Influence of different V337 mutations on Wnt activity in vitro and in vivo. (A) Wnt reporter assay showing the influence of different amino acid side chains at position V337 on the signaling activity of Wnt3a. Position V337 is highly sensitive towards bulky side chains as illustrated in (B), which is an interaction model for the V337W mutant compared to the wild type. (C) Posteriorizing effect and (D) penetrance of the dorsalized phenotype in zebrafish embryogenesis upon expression of wild-type mouse Wnt3a and diverse V337 mutants. Experiments were carried out in triplicate. Error bars depict standard deviation. Statistical significance in relative luciferase activity levels compared to the wild-type Wnt3a levels in (A) as indicated: *P < 0.05, **P < 0.01, ***P < 0.001 and n.s. as not significant according to Student’s t-test. wt, wild type.

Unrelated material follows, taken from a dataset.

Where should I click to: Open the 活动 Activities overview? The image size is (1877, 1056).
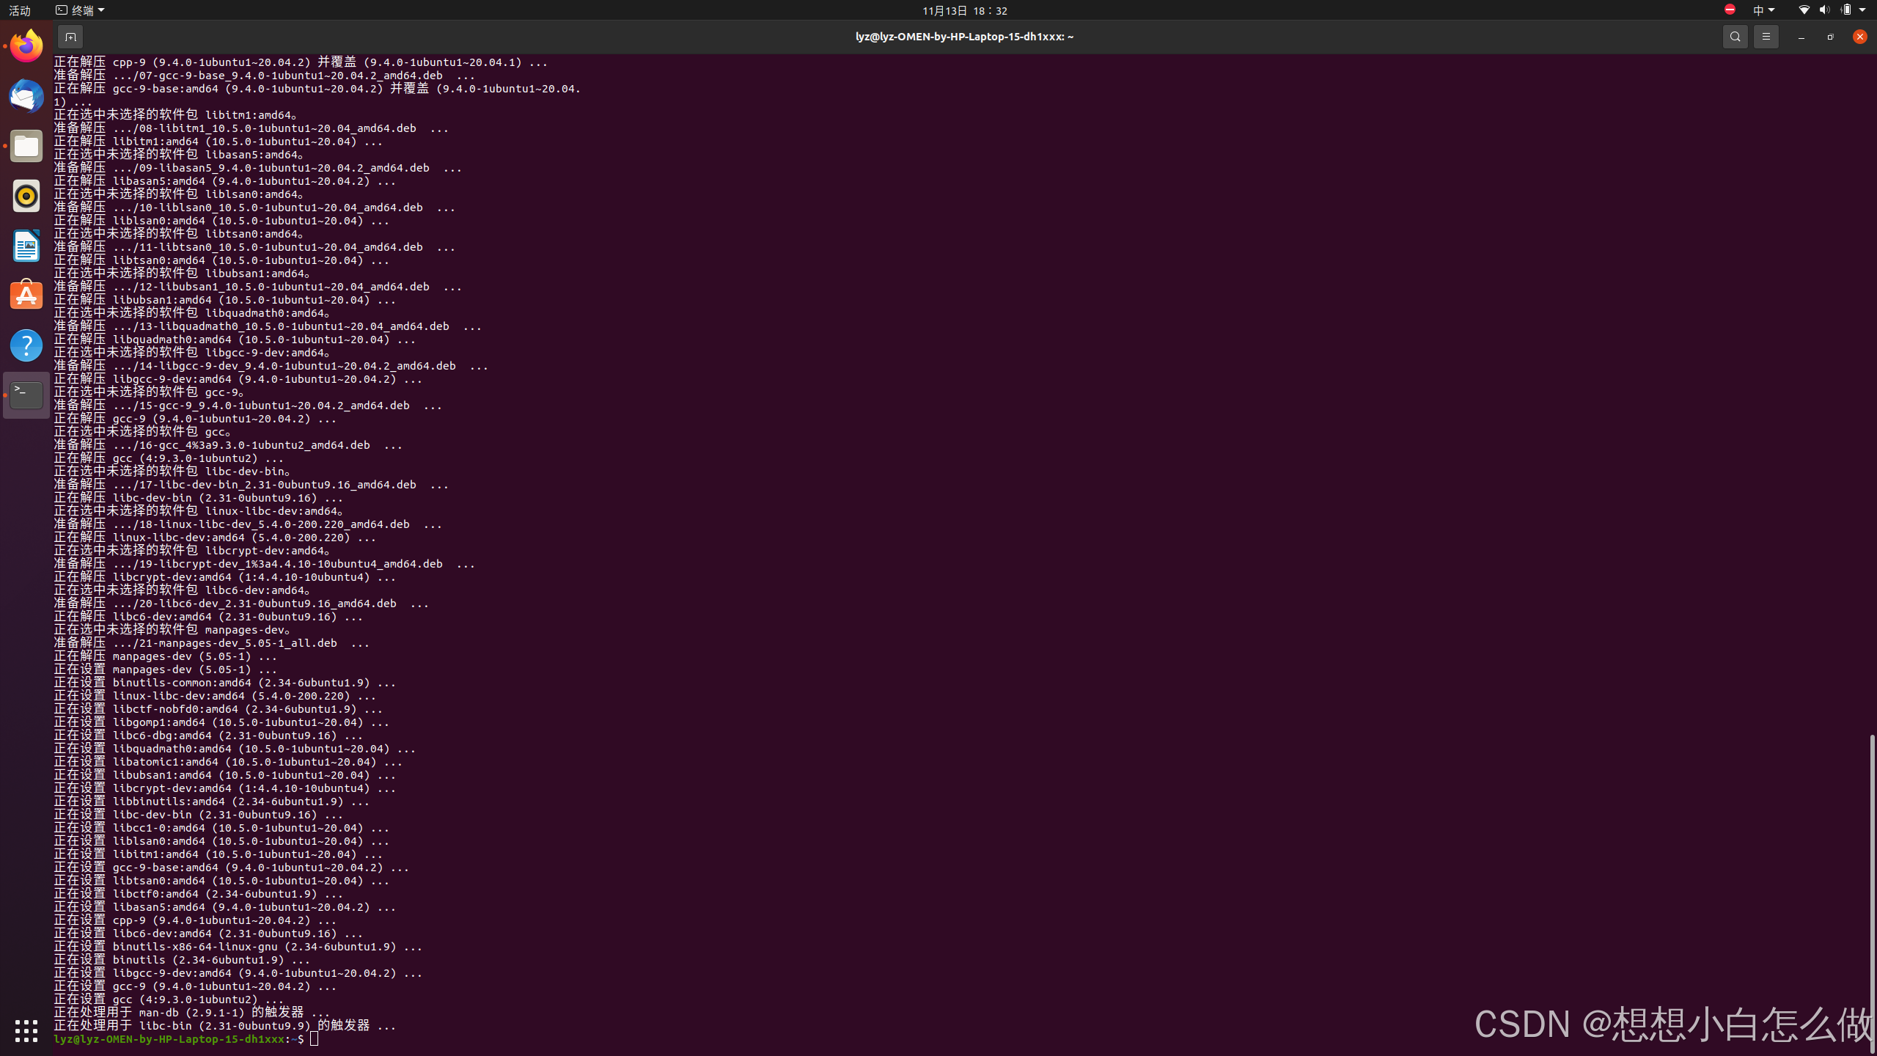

Effect of ectopic mouse Wnt3a capped mRNA injections on zebrafish embryonic development. (A) Pictures of live embryos in lateral view. Anterior is to the left and posterior to the top. Note the effect of 3 pg mouse Wnt3a mRNA injection on loss of eye field and forebrain. Midbrain-hindbrain barrier (arrows) is still present. Upon injection of 33 pg mouse Wnt3a mRNA or more, the embryos are not able to gastrulate properly. (B) Quantification of the effect of full-length wild-type mouse Wnt3a mRNA on zebrafish embryonic development. Number of embryos analyzed for each condition: non-injected: n = 65, 3 pg: n = 81, 33 pg: n = 82, 100 pg: n = 93 and 150 pg: n = 74. (C) Levels of ectopic mouse Wnt3a protein expression in zebrafish embryos. The Western blot was probed with anti-His5 antibodies. It shows the total levels of His-tagged wild-type mouse Wnt3a and mutant proteins. The same membrane was probed with anti-alpha tubulin as a loading control.